Ce matin, vous nous présentez le deuxième album autoproduit de Askehoug, auteur-compositeur-interprète d’origine bretonne, encore totalement inconnu et indépendant… Son album s’appelle : « Je te tuerai un jeudi ».

Une élégance négligée, cela ressemble à du dandysme et c’est finalement bien lui, Matthieu Askehoug qui en douze chansons sacrément bien écrites, parvient à se faire remarquer grâce à un sens contrasté de la poésie à double face. Pile Bukowski, face Prévert. Askehoug, c’est aussi un phrasé qu’il met au service de son imaginaire loufoque. Askehoug a aussi un programme. Il veut du style et promet de régler son compte sans délai à son amoureuse…

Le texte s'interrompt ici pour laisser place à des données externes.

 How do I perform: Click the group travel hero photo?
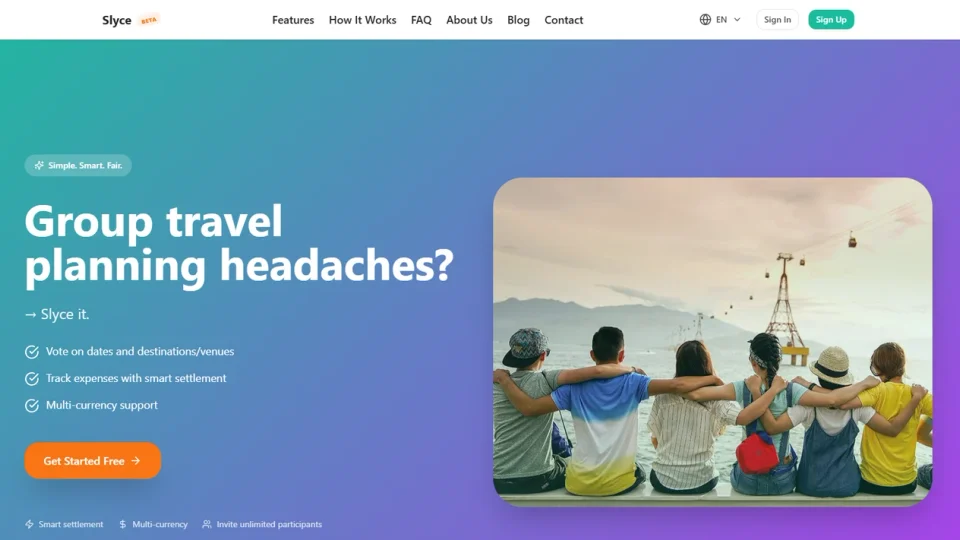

Extrait de « Je te tuerai un jeudi »

Askehoug a compris l’une des vertus essentielles de la chanson. C’est le territoire de la liberté extrême où l’on peut se perdre pour devenir un autre et exprimer ainsi des choses que l’on n’oserait pas formuler dans la vraie vie. C’est doué et quelque peu enivré d’une inspiration labyrinthique que Askehoug avance dans sa jungle de mots et de rimes affamées de consonnes. C’est dense, précis et souvent juste…

Extrait de « Epidermique de l’homme »

Avant la musique, il y eut le dessin. C’est le crayon qui a libéré l’écriture de la mine et qui l’a conduit jusqu’au chant. Puis tout a réellement commencé pour Askehoug en 2008. Un premier album et l’envie d’aller sur scène porté par un contrebassiste et un batteur percussionniste. Chez Askehoug, ce qui compte vraiment c’est le rythme, la pulsation que sollicite ses chansons en déséquilibre permanent à cheval entre le parlé et le chanté.

Extrait de « Les vagues font leur boulot »

Askehoug entre lyrisme noir et ironie toujours tenue plante son décor intime. Il ausculte la psyché de l’homme animal : épidermique de l’homme, sociologique de l’homme, égocentrisme de l’homme constituent la charpente de son disque baroque. On s’y ballade avec sensualité et l’envie de se reconnaître dans cet autoportrait de son double interdit. Certains ont pu découvrir Askehoug lors de sa visite à France Inter dans « Ouvert la nuit ». On le retrouvera sur scène ce mercredi, pour la soirée qui célèbrera le 30ème anniversaire de la revue « Longueur d’ondes », avant quatre dates au Limonaire à Paris les 5, 12, 19 et 26 février.